/---

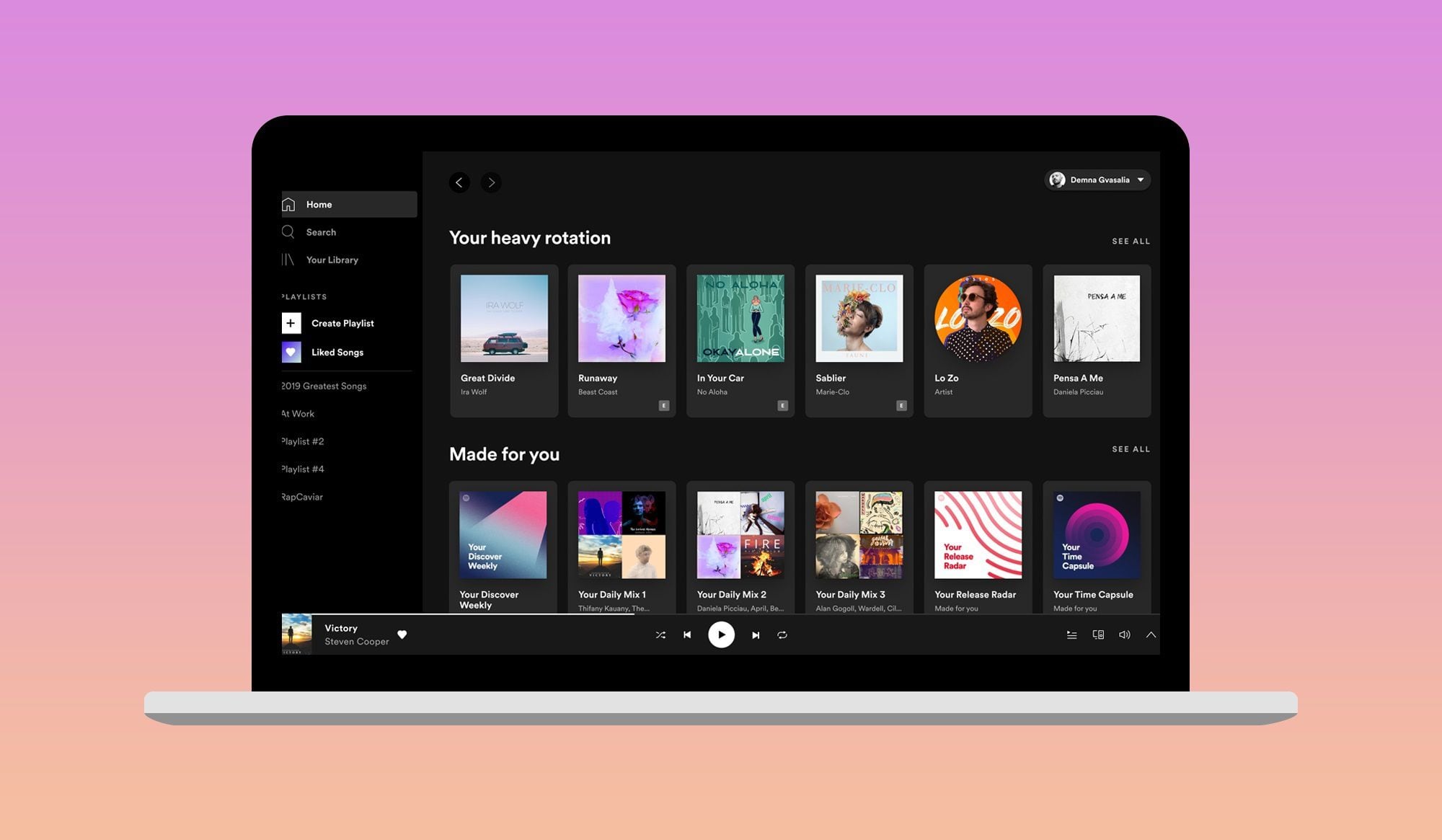Open the Lo Zo artist thumbnail
The height and width of the screenshot is (840, 1442).
978,319
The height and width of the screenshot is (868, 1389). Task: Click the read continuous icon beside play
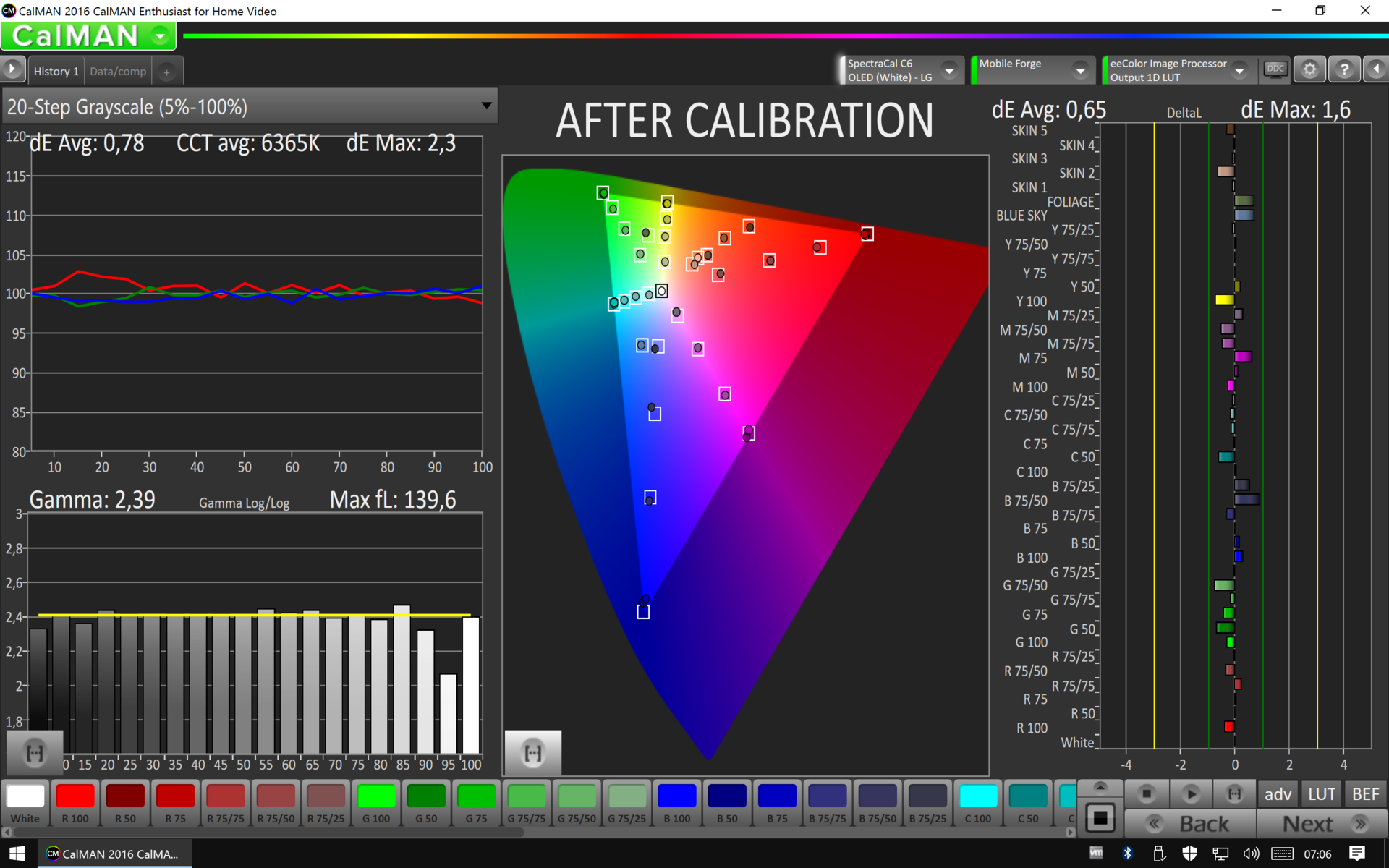pos(1234,793)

\---

* Assignment:
Excluding the pictures, restate word for word the lines from the one that holds "The height and width of the screenshot is (868, 1389)." through the last line of the entries, both ends included.

* Answer for this exercise:
The height and width of the screenshot is (868, 1389). Task: Click the read continuous icon beside play
pos(1234,793)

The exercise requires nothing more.